Do you really mean to imply that praying and raping someone are equivalent actions? If so, I respectfully disagree.
Don't forget the "based on faith" part, Bri. When you leave out little things like that, you change the topic. If both are based on faith, they are rationally equivalent. But you knew that was what we were talking about.
Nonetheless, as you admitted, the rationality of a belief doesn't necessarily indicate the morality of using that belief to justify action. Therefore, the morality of actions are irrelevant to a discussion of the rationality of belief, despite the temptation to confuse the two. I assumed this straw man to be unintentional, but as you continue to make the argument, it seems less and less likely to be unintentional.
This is what I have been telling
you, Bri. Are you paying attention?
I don't recall any previous mention that the belief that sex with a virgin cures AIDS came from a conversation with God, aliens, or anyone else. So, if the belief didn't come from a conversation with God or aliens, is raping a virgin any less morally repugnant?
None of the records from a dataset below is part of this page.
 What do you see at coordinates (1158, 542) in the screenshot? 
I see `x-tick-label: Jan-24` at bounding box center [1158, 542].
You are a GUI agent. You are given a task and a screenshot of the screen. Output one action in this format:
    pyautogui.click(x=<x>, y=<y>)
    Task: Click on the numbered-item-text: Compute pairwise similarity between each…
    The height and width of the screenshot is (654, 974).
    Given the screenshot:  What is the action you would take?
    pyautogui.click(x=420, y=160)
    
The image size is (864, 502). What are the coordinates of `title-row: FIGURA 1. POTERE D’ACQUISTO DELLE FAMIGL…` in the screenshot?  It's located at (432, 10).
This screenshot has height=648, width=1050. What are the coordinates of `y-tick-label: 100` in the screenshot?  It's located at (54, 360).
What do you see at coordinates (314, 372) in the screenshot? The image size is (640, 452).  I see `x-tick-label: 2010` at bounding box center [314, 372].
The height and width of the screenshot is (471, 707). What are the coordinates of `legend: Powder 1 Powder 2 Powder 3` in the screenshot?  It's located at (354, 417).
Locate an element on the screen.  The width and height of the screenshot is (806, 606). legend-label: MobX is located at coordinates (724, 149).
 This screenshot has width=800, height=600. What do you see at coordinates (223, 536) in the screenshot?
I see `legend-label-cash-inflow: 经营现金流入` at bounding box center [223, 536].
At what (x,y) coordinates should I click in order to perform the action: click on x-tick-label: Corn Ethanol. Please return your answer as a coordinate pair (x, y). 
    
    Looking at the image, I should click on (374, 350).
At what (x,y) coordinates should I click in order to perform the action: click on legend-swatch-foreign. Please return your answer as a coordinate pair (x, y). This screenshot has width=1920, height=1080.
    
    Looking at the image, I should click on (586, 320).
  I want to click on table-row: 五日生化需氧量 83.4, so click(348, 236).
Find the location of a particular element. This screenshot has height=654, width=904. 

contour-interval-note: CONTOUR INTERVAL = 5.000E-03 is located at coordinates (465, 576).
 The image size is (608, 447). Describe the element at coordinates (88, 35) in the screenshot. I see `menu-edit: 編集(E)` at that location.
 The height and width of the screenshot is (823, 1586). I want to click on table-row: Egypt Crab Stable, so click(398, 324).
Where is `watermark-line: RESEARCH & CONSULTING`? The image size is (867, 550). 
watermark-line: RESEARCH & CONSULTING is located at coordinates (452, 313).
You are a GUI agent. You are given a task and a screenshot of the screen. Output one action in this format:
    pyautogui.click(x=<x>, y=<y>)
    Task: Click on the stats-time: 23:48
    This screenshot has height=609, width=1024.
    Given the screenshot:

It is a religious belief. Most people who do this do so because their shaman or witch doctor (who speaks to the spirits) has told them it will work. It is essentially a religious ritual, like praying is a religious ritual.
What part of the scientist's belief wasn't based on faith alone?
The biggest straw man is of course that belief in the
possibility of intelligent life elsewhere is not the same as belief in the
certainty of intelligent life elsewhere. Then of course, the demand for money is not a faith-based thing but greed-based thing. And of course, his anger at the politician is based on his feeling of betrayal and the broken "promise" that the politician made. And of course, the reasoning that the aliens would figure out how to end world hunger is giving the aliens specific characteristics, nothing at all like believing in the possibility of intelligent life of some kind.
I could go on and on, but the simple fact is that this is a totally straw-filled scenario, one that has, as far as I am aware of, no basis in reality. But people
have killed because God told them to. Many times.
There is also weak evidence showing that prayer works.
Very weak. And yet, with all the praying that goes on and all the things it could affect that would be very easy to see, the weakness of the evidence is damning.